Con il titolo H7 — dove l’H simboleggia la scossa tellurica (Heliotremor) e il 7 rappresenta l’intensità distruttiva sulla scala Mercalli — il progetto voleva anche sottolineare la stretta connessione tra l’arte e la scienza, invitando a una lettura più profonda della catastrofe. Le opere, ognuna diversa per tecnica e linguaggio, convergono nel racconto di un evento che non appartiene solo alla memoria di una regione, ma all’intera umanità.

Lucio Amelio riuscì così a trasformare il lutto in creazione, dando vita a una collezione che continua a emozionare e interrogare, ricordando che l’arte è uno strumento potentissimo per comprendere e superare il dolore.

In un mondo dove le notizie spesso si consumano in pochi istanti tra i flussi incessanti di notifiche, Fate Presto ci impone di rallentare e riflettere. È un richiamo a non dimenticare il valore della vita e l’importanza di non lasciare indietro nessuno, soprattutto di fronte alle tragedie che ancora oggi scuotono le fondamenta delle nostre comunità.

Trasformato in arte da Andy Warhol, quel titolo si è svincolato dalla sua temporalità, trovando una nuova dimensione in cui non solo racconta un dramma passato, ma diventa simbolo di ogni urgenza collettiva: dall’emergenza climatica alle crisi umanitarie. È il grido di chi chiede di essere ascoltato, di chi spera che la solidarietà non sia mai un ricordo, ma un impegno quotidiano.

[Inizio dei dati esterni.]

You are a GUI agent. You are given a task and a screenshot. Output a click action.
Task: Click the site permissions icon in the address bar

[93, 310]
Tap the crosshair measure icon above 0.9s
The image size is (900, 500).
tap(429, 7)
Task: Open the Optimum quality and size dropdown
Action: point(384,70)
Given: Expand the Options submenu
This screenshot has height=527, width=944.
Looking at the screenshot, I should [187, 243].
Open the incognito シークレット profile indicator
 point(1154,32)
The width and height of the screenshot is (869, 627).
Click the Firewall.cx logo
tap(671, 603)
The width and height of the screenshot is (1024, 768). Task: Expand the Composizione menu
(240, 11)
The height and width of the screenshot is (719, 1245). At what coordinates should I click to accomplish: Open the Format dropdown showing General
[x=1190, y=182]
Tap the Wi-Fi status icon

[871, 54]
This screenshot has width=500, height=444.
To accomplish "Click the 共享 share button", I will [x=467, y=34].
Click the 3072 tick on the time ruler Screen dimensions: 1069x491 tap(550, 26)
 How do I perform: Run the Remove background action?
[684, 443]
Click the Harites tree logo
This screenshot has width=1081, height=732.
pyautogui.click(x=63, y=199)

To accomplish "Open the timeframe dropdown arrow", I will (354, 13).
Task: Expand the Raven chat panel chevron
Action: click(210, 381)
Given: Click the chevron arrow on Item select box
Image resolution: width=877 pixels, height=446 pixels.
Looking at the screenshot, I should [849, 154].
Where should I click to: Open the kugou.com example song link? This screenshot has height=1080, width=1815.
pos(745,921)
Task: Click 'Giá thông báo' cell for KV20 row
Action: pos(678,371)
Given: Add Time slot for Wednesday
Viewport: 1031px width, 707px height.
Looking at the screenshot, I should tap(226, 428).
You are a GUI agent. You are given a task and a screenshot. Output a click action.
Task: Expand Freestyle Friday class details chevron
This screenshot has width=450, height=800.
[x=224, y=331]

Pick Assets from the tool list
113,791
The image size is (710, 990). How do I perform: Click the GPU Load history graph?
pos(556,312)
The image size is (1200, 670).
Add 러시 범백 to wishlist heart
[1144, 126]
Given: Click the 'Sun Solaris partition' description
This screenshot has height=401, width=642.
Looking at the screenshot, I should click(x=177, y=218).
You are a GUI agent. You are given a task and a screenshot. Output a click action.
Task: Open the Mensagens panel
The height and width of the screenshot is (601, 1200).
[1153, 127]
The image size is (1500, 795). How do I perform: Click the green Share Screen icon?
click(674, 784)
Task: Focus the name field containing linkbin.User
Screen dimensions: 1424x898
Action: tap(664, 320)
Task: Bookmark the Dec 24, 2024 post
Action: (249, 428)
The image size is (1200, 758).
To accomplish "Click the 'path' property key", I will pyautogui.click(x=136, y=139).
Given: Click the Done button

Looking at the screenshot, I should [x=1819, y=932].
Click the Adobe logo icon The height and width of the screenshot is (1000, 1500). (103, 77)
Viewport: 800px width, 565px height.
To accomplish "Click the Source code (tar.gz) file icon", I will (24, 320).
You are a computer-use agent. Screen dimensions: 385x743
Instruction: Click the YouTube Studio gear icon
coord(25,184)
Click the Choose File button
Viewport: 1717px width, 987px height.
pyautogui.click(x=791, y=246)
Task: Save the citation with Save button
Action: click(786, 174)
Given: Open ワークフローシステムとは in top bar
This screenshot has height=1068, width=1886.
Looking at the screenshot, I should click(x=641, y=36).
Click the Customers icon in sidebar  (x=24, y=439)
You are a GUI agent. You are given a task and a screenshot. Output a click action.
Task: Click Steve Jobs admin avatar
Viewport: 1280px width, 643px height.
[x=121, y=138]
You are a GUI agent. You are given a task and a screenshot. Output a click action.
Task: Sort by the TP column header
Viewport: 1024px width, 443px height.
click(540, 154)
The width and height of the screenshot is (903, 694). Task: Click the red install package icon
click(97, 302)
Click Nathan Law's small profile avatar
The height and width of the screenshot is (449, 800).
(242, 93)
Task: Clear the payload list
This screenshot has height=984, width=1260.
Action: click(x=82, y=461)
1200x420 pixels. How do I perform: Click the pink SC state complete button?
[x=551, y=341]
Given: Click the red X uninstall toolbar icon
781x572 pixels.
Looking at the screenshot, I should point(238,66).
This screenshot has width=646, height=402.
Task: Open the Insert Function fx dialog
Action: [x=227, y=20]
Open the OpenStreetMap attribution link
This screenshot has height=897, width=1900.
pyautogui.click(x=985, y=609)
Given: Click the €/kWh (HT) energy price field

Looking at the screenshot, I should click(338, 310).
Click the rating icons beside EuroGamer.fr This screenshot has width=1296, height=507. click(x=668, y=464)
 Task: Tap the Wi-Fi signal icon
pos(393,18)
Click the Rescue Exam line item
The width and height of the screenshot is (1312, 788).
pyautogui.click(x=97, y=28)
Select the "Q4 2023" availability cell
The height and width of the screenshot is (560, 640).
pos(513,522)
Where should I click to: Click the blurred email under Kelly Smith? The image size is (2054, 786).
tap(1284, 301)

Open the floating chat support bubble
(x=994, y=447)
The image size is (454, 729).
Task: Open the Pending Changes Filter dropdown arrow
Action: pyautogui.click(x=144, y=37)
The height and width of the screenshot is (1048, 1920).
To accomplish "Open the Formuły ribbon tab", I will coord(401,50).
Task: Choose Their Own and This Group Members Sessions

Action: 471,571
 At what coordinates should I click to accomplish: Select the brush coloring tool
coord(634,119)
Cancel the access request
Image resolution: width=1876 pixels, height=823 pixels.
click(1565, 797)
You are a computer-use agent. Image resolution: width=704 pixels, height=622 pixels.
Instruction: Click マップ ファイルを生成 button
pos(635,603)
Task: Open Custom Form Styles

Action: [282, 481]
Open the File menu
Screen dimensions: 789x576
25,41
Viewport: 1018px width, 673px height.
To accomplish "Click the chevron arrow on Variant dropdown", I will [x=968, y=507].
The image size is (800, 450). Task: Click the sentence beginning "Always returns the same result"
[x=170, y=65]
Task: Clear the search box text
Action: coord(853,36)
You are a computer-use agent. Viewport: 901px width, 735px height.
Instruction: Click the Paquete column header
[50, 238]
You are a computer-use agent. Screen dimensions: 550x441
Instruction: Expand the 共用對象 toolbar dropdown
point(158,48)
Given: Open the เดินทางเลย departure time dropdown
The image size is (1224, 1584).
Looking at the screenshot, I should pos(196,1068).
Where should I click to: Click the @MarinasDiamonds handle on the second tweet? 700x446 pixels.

E così, ancora oggi, a distanza di 44 anni, quelle lettere maiuscole gridano dalle tele monumentali, scuotendo la coscienza di chi le guarda. Fate Presto non appartiene solo alla storia dell’Irpinia o alle stanze di un museo: è un messaggio per tutti noi, un monito che fa pensare, riflettere e, si spera, agire. Anche dopo 44 anni, è una voce che fa rumore, più attuale che mai.